Reportages en douleur

Au festival Visa pour l’image, dans la section humanitaire, trois femmes présentent des sujets remarquables sur l’immigration au Yemen, l’excision en Indonésie, la faim à Haïti.

Jean-Claude Renard  • 11 septembre 2008 abonné·es

Dans le florilège des travaux exposés au festival international du photojournalisme, Visa pour l’image, la triste trogne du monde se donne à voir aussi sans fièvre écologique, sans turbulence naturelle, sans explosif. Juste gavée des torts et travers bien en chair, bien humains. Au palais des Corts, érigé au XIVe siècle, sous les arcades gothiques, se distinguent ainsi trois reportages, rassemblés dans la section humanitaire que récompense le prix Care (association de solidarité internationale, non confessionnelle et apolitique). Trois reportages, réalisés par trois femmes (un hasard, piqué ici de sensibilité sans mièvrerie), jeunes photographes d’une trentaine d’années. Alixandra Fazzina s’est rendue dans le golfe d’Aden, pour témoigner des conditions épouvantables de l’exil vers le Yémen de Somaliens et d’Éthiopiens, coincés, abusés par les contrebandiers et passeurs. Corps charriés sur une plage, d’autres flottant en surface, attente des embarcations en file indienne, pleins paquets de 100 à 130 personnes par barque minable.

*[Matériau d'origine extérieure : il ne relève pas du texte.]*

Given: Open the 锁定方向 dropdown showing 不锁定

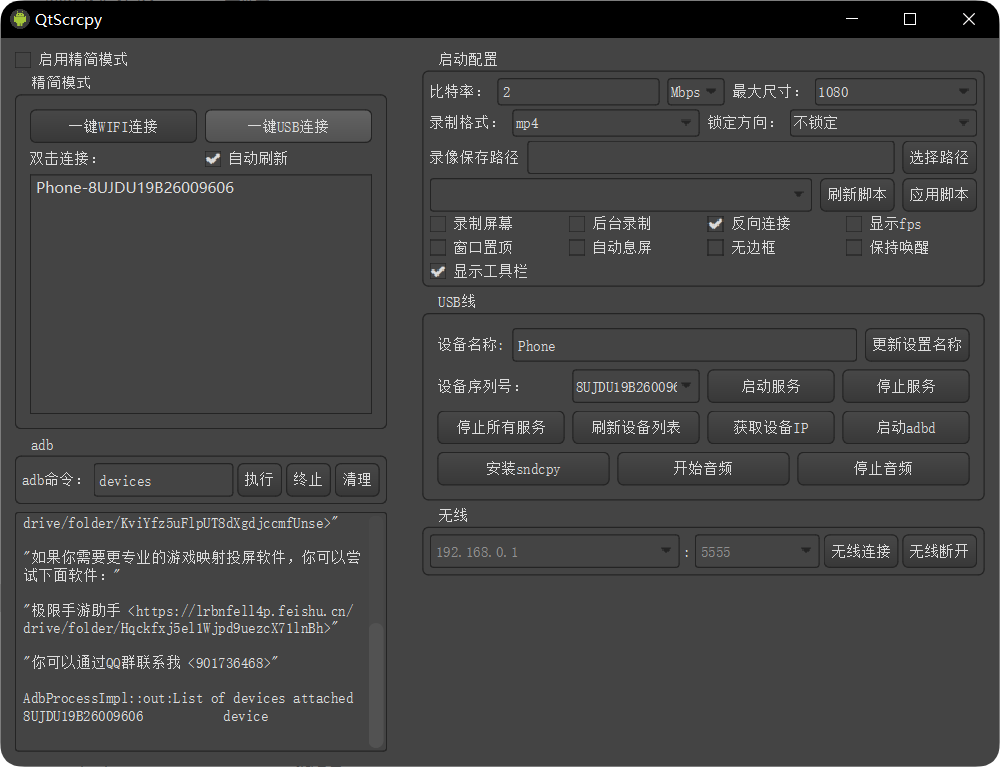Looking at the screenshot, I should click(x=881, y=124).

Au premier retors en fond de cale ou sur le pont, ce sont les coups, le débarquement, la livraison aux requins. Un récit qui saigne.

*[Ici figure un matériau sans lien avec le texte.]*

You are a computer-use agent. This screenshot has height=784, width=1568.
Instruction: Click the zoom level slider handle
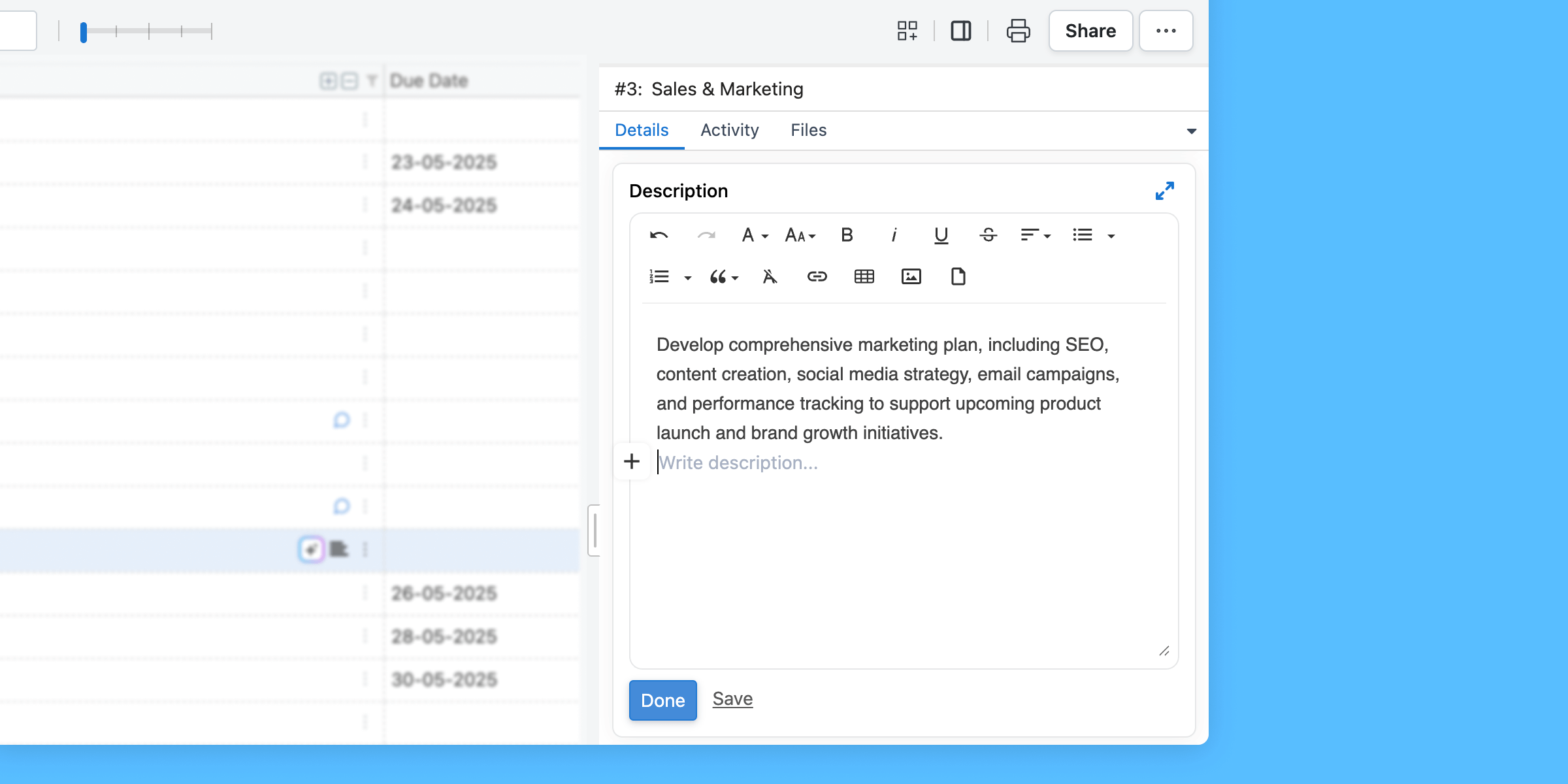pyautogui.click(x=84, y=31)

Dans une autre histoire de chair et de sang, Stéphanie Sinclair s’est fixée sur l’Indonésie. Rebondissant sur un sondage national : 92 % des mères se disent favorables à l’excision. Au printemps, des campagnes d’excision gratuite sont organisées à Bandung. Le plus souvent, la mère remet sa fille entre les mains de quelques femmes qui lui enlèvent, d’un geste routinier, une partie de son sexe. Les campagnes sont sous la houlette d’une organisation islamique pour l’éducation et les services sociaux. Les excisions ont lieu dans les centres de prières, les écoles primaires. La procédure tient en quelques minutes. Puis Bétadine. La môme peut se rhabiller. Elle reçoit un fruit ou un vêtement en guise de cadeau, et un verre de lait pour se rafraîchir. Les exciseuses traditionnelles n’ont pas de formation. Elles apprennent sur le tas. Trois motifs pour justifier le boulot : stabiliser la libido de la femme ; la rendre plus belle auprès de son mari ; assurer son équilibre psychologique. Les mouflettes ont une dizaine d’années. Parfois ça tombe sur un nourrisson de neuf mois seulement. Roulez jeunesse…

Toujours au palais des Corts, le travail d’Ariana Cubillos est une affaire de table, de bouche, à Haïti, où 80 % de la population vit avec moins de deux dollars par jour. Ces dernières années, les prix des denrées alimentaires ont flambé. Certains habitants n’ont d’autre recours pour croûter que des galettes de boue, composées de terre jaunâtre, de sel et de matières grasses végétales. Ces galettes, façon tortilla, sont préparées sur le toit du fort Dimanche, l’ancienne prison, auparavant centre de torture occupé par les tontons macoutes de Bébé Doc. Une fois cuites, elles sont vendues sur les étals du grand marché de La Saline, à Port-au-Prince. Trois fois rien pour caler un estomac. Du pain bénit pour les pauvres.